Une inspectrice des impôts avait déclaré des dépenses ouvrant droit au crédit d'impôt pour la transition énergétique.

Lors d'un contrôle fiscal, elle a justifié ces dépenses en fournissant des factures d'une société. Interrogée par l'administration fiscale, cette société a indiqué ne pas avoir réalisé de chantier chez la contribuable.

L'administration a ainsi notifié un redressement fiscal à l'inspectrice en appliquant une pénalité de 80% pour manœuvres frauduleuses.

Pour se défendre, l'inspectrice soutenait alors avoir été victime d'une escroquerie par usurpation d'identité et qu'elle avait bien réglé les travaux en espèces, comme en attestaient des retraits sur ses comptes.

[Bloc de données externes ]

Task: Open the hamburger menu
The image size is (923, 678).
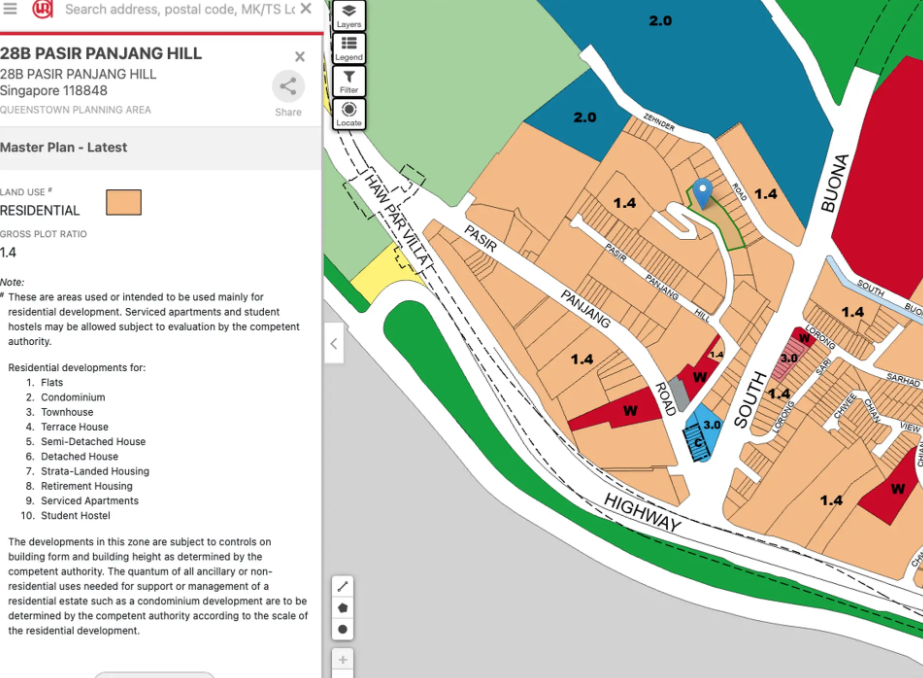Action: point(11,9)
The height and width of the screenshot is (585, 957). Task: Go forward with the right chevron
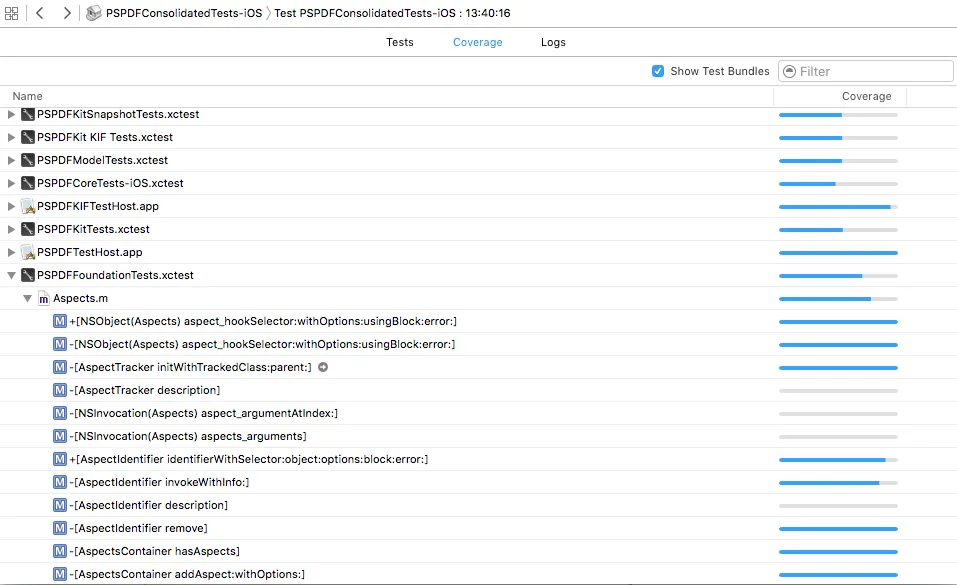click(66, 13)
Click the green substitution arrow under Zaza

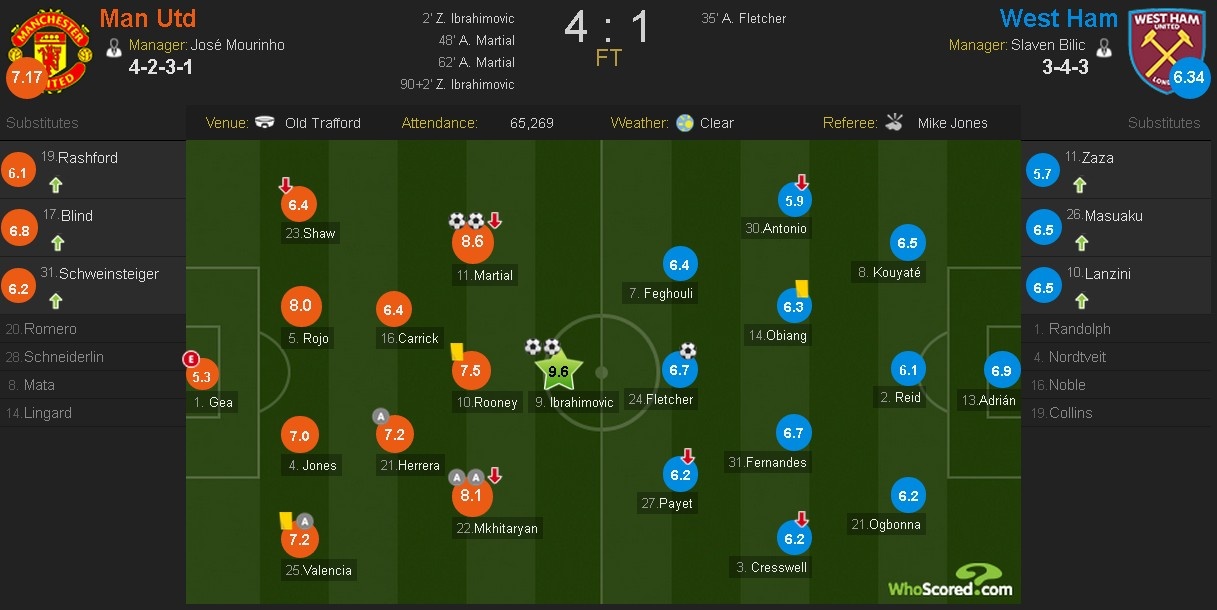1079,185
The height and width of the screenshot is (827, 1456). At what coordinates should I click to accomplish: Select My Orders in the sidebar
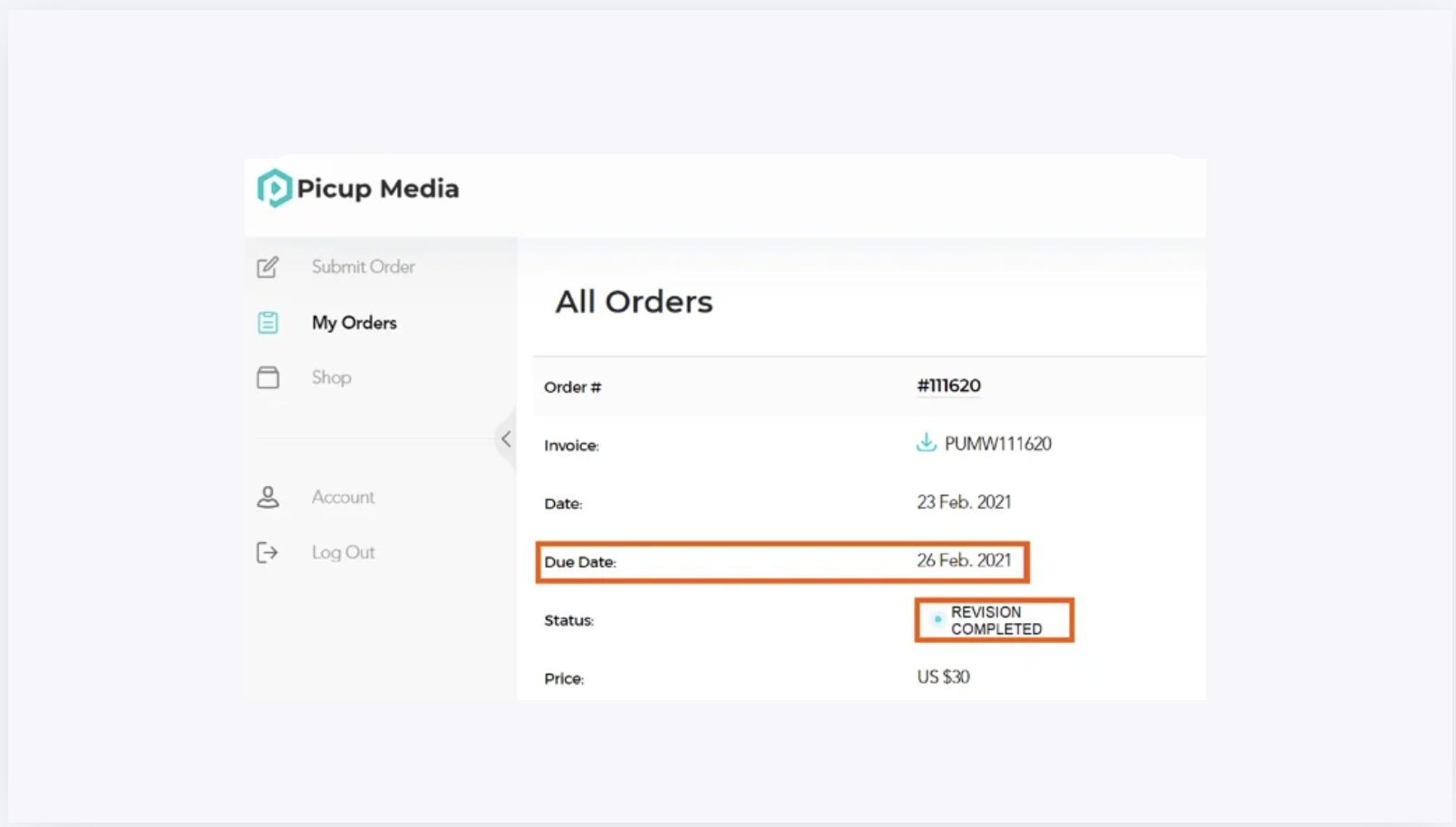pyautogui.click(x=354, y=323)
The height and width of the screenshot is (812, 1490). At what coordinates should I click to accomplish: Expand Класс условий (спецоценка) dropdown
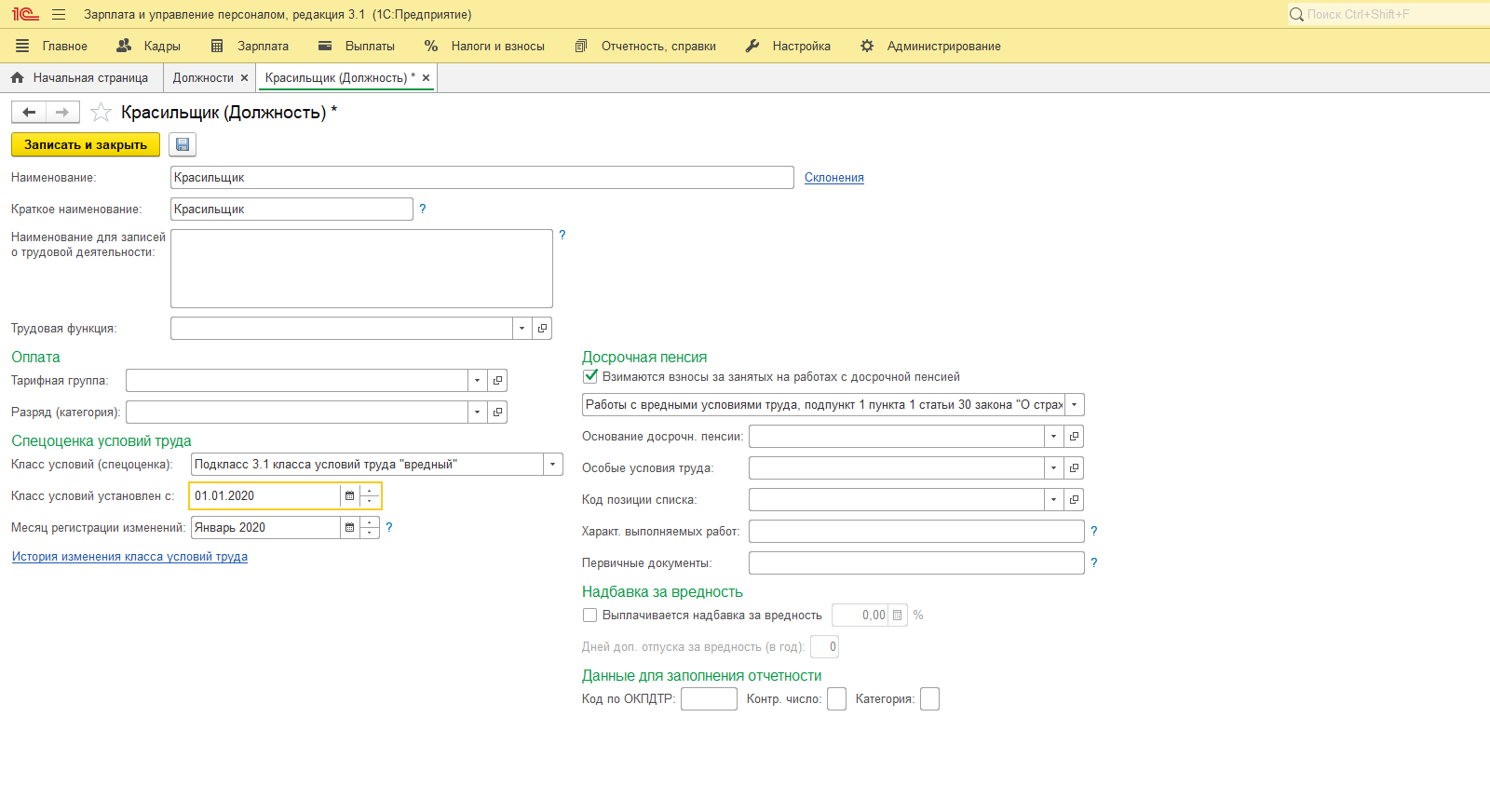click(x=553, y=465)
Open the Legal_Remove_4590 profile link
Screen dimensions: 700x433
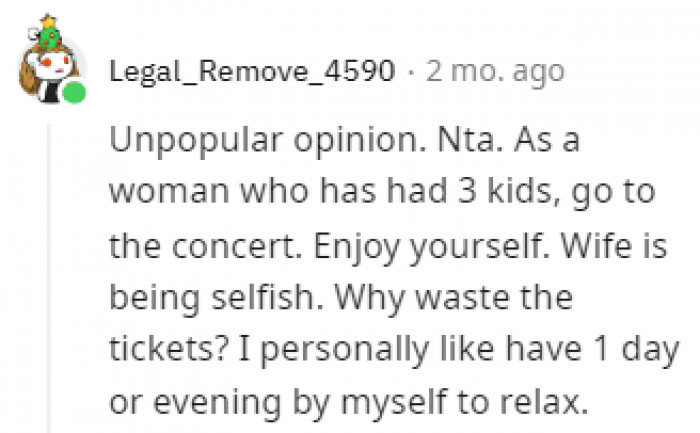(252, 73)
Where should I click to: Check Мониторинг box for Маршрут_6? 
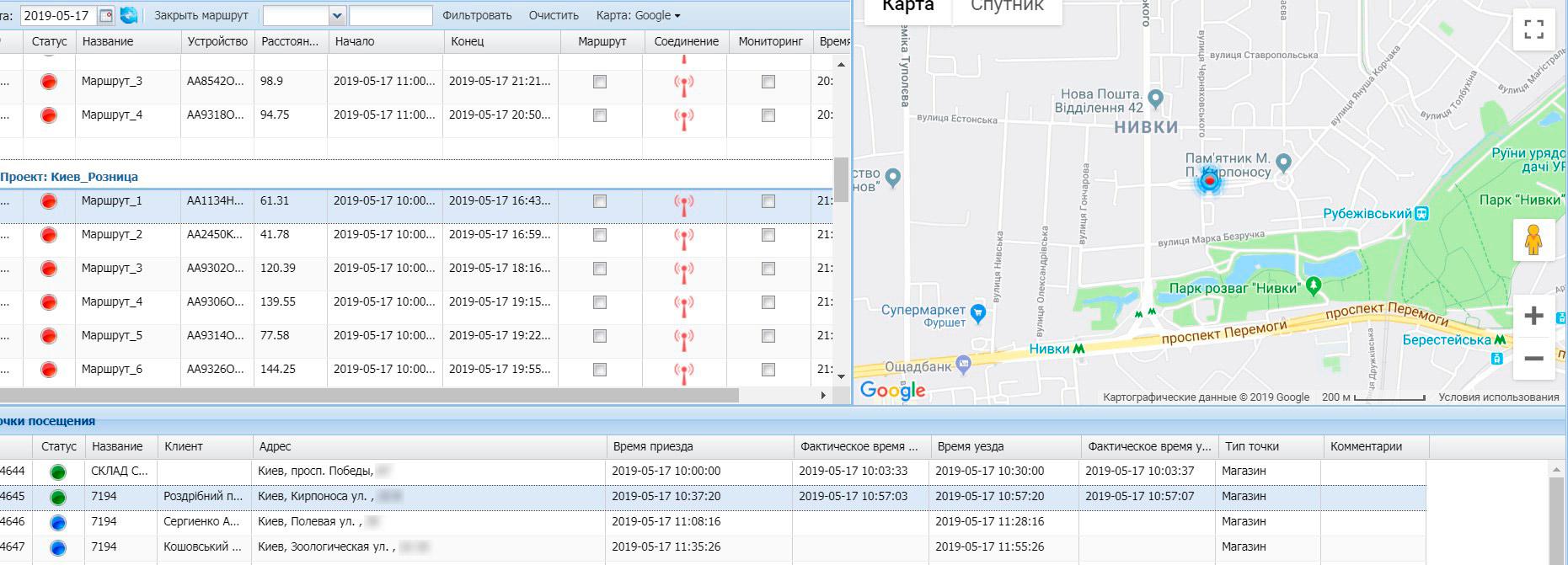pyautogui.click(x=768, y=370)
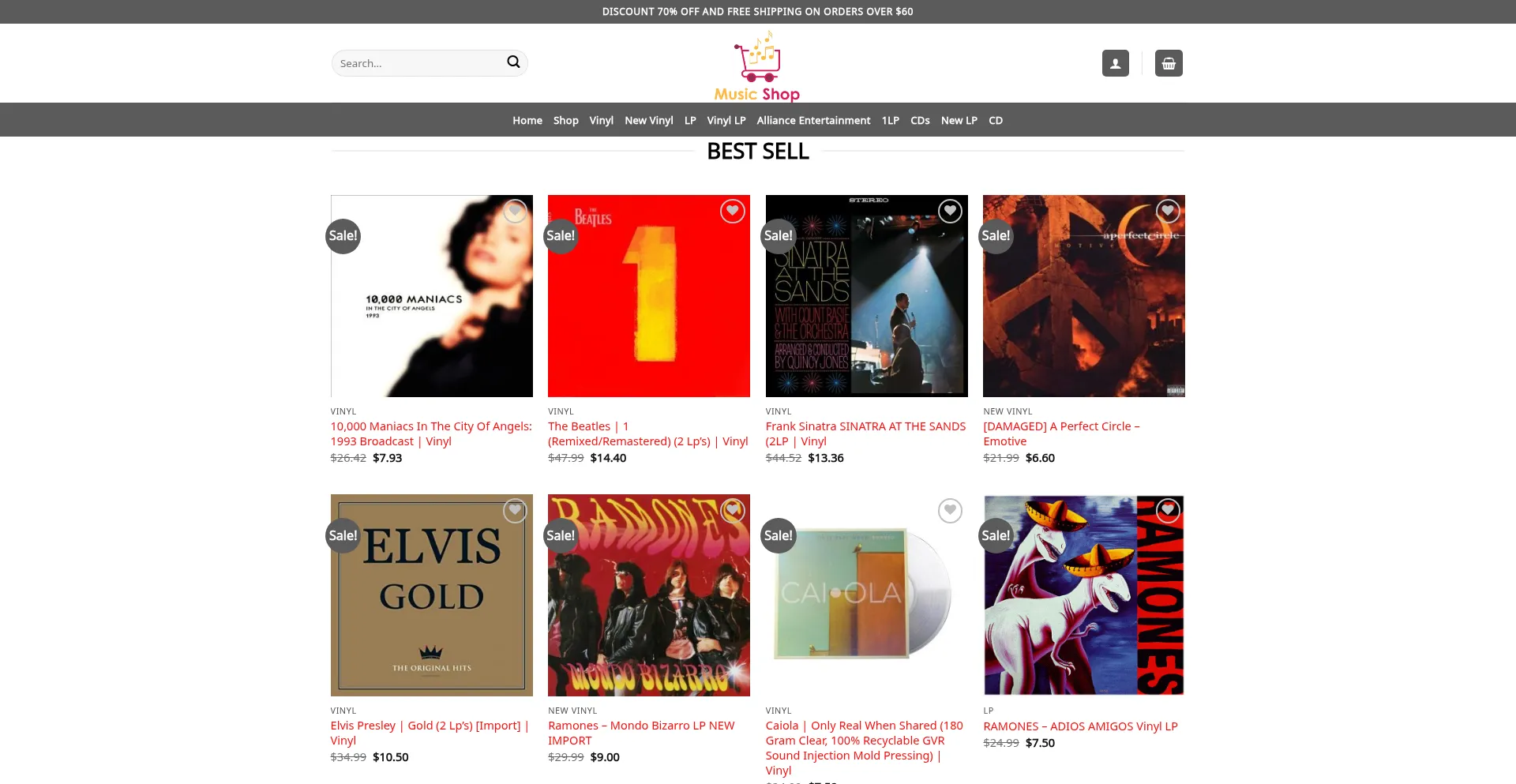This screenshot has height=784, width=1516.
Task: Open the Beatles 1 red cover thumbnail
Action: click(649, 296)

La Cour administrative d'appel va cependant estimer que les montants de retraits sont sans rapport avec le montant des prétendus règlements effectués. Par ailleurs, la présence d'une pompe à chaleur au domicile de l'inspectrice ne démontre pas qu'elle a supporté la dépense.

Les juges vont également juger que la pénalité pour manœuvres frauduleuses est justifiée car l'inspectrice avait produit des fausses factures et que "en sa qualité d'inspectrice des finances publiques, elle ne pouvait ignorer que le règlement en espèces de factures de ce montant n'est pas autorisé".